==== Data under study ====

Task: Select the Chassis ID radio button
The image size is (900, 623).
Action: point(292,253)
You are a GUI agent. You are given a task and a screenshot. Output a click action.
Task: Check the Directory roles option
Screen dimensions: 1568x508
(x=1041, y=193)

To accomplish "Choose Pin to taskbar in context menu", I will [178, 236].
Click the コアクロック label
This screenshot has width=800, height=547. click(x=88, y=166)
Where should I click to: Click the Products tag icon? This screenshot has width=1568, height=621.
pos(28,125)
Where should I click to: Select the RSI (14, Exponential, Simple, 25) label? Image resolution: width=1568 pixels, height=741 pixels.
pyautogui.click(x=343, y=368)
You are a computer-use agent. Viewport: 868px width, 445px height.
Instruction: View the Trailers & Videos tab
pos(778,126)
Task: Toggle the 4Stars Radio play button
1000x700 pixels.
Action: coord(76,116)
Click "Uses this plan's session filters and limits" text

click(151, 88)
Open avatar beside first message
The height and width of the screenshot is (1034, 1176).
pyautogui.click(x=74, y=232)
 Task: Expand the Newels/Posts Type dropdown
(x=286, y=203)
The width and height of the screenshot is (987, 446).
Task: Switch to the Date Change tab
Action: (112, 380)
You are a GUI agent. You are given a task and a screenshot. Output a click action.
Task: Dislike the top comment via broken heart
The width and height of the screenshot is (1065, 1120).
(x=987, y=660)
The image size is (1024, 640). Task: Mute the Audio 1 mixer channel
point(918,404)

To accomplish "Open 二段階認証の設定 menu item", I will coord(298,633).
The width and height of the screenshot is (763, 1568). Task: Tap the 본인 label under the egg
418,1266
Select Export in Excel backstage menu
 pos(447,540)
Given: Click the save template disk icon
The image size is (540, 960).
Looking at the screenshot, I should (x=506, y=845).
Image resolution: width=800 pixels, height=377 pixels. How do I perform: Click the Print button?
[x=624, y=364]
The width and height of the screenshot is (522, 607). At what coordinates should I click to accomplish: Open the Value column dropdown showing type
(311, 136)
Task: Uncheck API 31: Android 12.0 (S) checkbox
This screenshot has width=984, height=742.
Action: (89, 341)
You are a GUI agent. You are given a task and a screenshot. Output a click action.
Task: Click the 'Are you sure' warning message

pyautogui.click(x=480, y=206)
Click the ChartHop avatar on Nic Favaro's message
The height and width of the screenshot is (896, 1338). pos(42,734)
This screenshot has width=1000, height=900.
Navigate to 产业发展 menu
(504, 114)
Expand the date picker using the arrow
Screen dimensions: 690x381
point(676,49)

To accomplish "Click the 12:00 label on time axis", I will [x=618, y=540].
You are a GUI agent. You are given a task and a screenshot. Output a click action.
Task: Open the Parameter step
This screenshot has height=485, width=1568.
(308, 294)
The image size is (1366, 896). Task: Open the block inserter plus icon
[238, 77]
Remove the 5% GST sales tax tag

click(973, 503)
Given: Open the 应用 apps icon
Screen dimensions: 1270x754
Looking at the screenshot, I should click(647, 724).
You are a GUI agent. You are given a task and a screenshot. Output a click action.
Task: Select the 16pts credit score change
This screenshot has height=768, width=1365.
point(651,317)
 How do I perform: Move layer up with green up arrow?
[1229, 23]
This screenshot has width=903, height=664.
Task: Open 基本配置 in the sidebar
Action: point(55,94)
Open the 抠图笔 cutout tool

====

- Required action: Repeat only what lies between the first line of the data and the line containing "Task: Toggle the 4Stars Radio play button", both of those lines included, exactly as it stands.

- Response to this task:
Task: Select the Chassis ID radio button
The image size is (900, 623).
Action: point(292,253)
You are a GUI agent. You are given a task and a screenshot. Output a click action.
Task: Check the Directory roles option
Screen dimensions: 1568x508
(x=1041, y=193)

To accomplish "Choose Pin to taskbar in context menu", I will [178, 236].
Click the コアクロック label
This screenshot has width=800, height=547. click(x=88, y=166)
Where should I click to: Click the Products tag icon? This screenshot has width=1568, height=621.
pos(28,125)
Where should I click to: Select the RSI (14, Exponential, Simple, 25) label? Image resolution: width=1568 pixels, height=741 pixels.
pyautogui.click(x=343, y=368)
You are a computer-use agent. Viewport: 868px width, 445px height.
Instruction: View the Trailers & Videos tab
pos(778,126)
Task: Toggle the 4Stars Radio play button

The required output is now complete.